4/22/17

Lessons From: Schopenhauer's Will to Live

How to lose the "Will" to live to let go of suffering and live a happy life

Note before you begin: I know the subtitle is strange when the Will to live needs to be lost to reduce suffering, but when you get to the end of this article, you'll understand what Schopenhauer tried to say. 



Arthur Schopenhauer was a man greatly influenced by Immanuel Kant, considered by some to be the greatest philosopher to have ever lived. Post-Kantian thought was generally about a few key topics, including the idea that people are an end rather than a means, and critical philosophy, which was acknowledging our limits of understanding through philosophical thought. The movement was called German Idealism, which meant that properties we see in objects are a result of our perspective and not something which is necessarily in the essence of the object itself. Schopenhauer hated this. He was, in a sense, an Eastern philosopher in the West, supporting the notion that the world is what it is and he believed asceticism, which is abstinence from pleasure to focus on improvement a.k.a. "monk mode", was the way to go. 

His most important work, The World as Will and Representation, deals with what he considered fundamental to nature in general and humanity itself. We all have an insatiable Will to life, which is the source of both our ambition and our suffering. This is where his support for asceticism comes from; if you rid yourself of desire, you rid yourself of pain, and though this sounds pretty similar to Buddhism, it is not exactly the same, for this "wanting" is not considered part of human nature by those who adhere to that dogma. 


The first volume of the Will is split into four books. It is quite esoteric because you need to have a pretty good understanding of Kant's philosophy to understand what he wrote about. The first half of the volume deals with the world as an idea, and the basic gist of it is that our inner experience is the result of a manifestation of the world's essence, so to say. Electricity and gravity are said to be the forces of Will, and knowledge was invented to serve it be it in humans or others. The pessimism in Schopenhauer's philosophy can be seen here, for he says that unfulfilled desires are the cause of human suffering. 

Book 3/4 talks about genius, and Schopenhauer claims that everyone has a certain degree of it in one way or another, and this is what permits you to enjoy the aesthetic experience, or understanding what an object truly is in its platonic form and not the object itself. Anybody who could explain the aesthetic or display it was truly a genius in his eyes and music was, in his opinion, the most pure expression of the aesthetic because it showed raw articulation of the Will. 

Book 4 is about ethics, and supposed to be a descriptive account of our ethical behavior.

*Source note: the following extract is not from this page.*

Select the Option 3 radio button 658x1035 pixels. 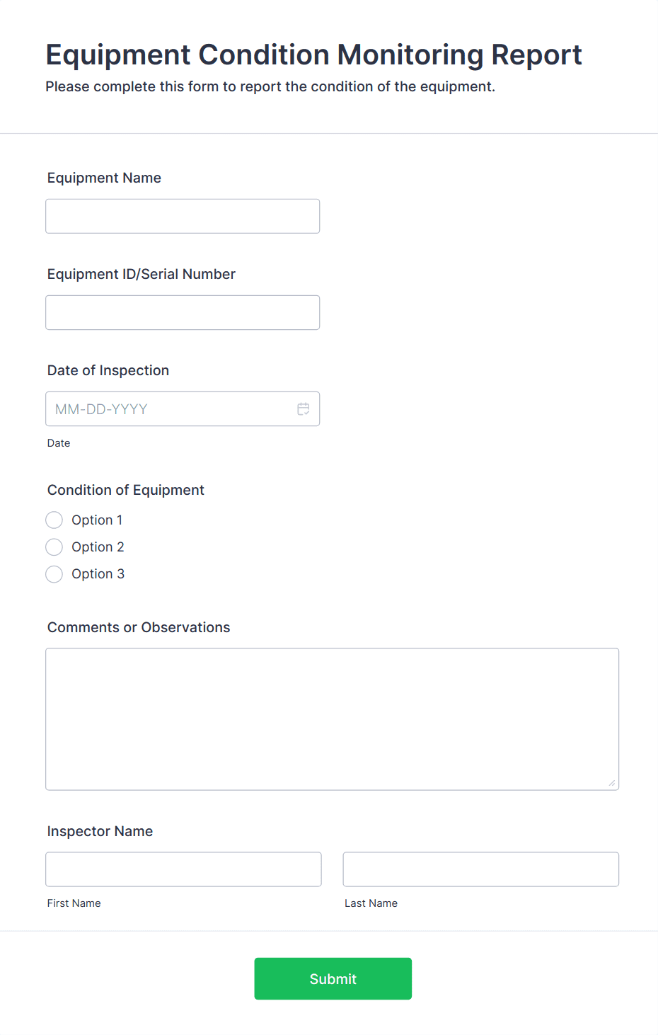pyautogui.click(x=54, y=574)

There are two behaviors, the affirmation and the denial of Will. According to him, the essence of the Will is conflicted with the egoism in humans and animals, and transcending this egoism leads to compassion, a display of the possibility of leaving the Will behind. The Will can be released or denied but never changed, and he praised some forms of Christianity, Buddhism and Hinduism because of their asceticism, while having disdain for Protestantism, Judaism and Islam because of their optimism and cruelty. He also talks about suicide and doesn't see it as a destruction of the Will, but an affirmation of it, and asceticism, the denial of the Will, the individual may be weakened but will be saved from suffering, and he who has gotten rid of the Will has gotten rid of its hold on him and is nothing but a bad dream from which one awakens. 

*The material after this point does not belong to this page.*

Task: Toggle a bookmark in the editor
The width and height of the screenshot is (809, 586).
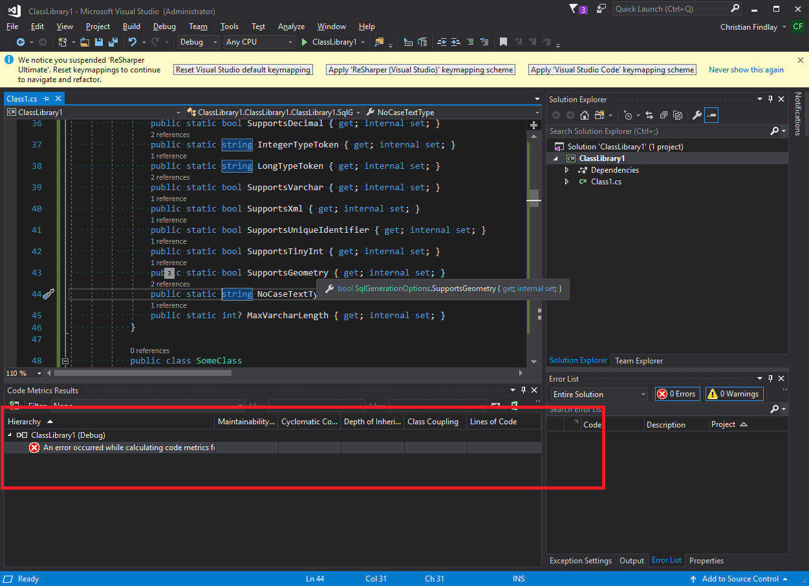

What can we learn from this?

Again, this all goes back to asceticism. I won't tell you to get rid of your ego or desire for more, because I agree with Schopenhauer in that it's a part of human nature. What I will tell you is that if you let ambition consume you, you will suffer even after you achieve your goals because you'll suffer from chronic dissatisfaction. Instead, like I mentioned in Lessons From Amelie, simply take a breath, enjoy the little things and realize that there is no true endgame, so you might as well be happy while you build your future instead of waiting for that future to come.